Re: Help Understanding Scores - WISC-V, NNAT3 w/ADHD
millersb02
02/22/25 01:17 PM
Responding as a fellow parent of a 2e kid:
Make sure you’re looking at your child and noticing their interests. How those strengths present is individual to the person. Watch how she plays in her free time. Pay attention to activities she chooses.
When you notice the interests, you can support them: finding supplies for projects, setting up a workspace for the interest at home, reserving time to work on interests, when it’s a holiday buying gifts that support interests, taking her to places that explore her interests, seeing what activities or camps support this interest, checking out related library books.
Now if your kid doesn’t seem interested in things… then I would check back to those strengths and look for opportunities in your community to dabble. My kids are visual-spatial oriented, here are some recent opportunities in our community: 4H (big array of projects - sewing, woodworking, welding, rockets, etc), take and make robots at the library, maker space at library where they built whatever they wanted to out of cardboard, orienteering (follow map to goals), geocaching (basically treasure hunting). You can also do things at home: arts & crafts, puzzles, play doh/clay, Lego or other building toys. And as family activities: go to park or zoo and have her lead with the map, build from sand at beach or sandbox, visit a museum.

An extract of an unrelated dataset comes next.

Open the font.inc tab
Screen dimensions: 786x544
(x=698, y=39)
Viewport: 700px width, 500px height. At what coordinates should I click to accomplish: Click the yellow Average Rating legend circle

Sometimes your kid might be interested in something but be deterred by a weaker skill. If you can accommodate, scaffold or support the skill it allows them to access that interest. My son struggles with writing… when he was preschool/kg aged he was interested in doing challenging, advanced math, but didn’t have functional handwriting. We would do math with objects, mental math, count money, write numbers on circle stickers or use moveable wooden craft numbers in replacement of writing. And we worked on mastering number writing formation before letters, working at his pace with lots of repetition. He also loves to talk and read and can think up long elaborate stories, but his writing skills deter him from writing the stories down. I offer to scribe or type his stories, he also knows how to use voice to text. He continues to work at his writing skills and they improve, but at his pace.
Follow your kid’s lead! I wish you the best!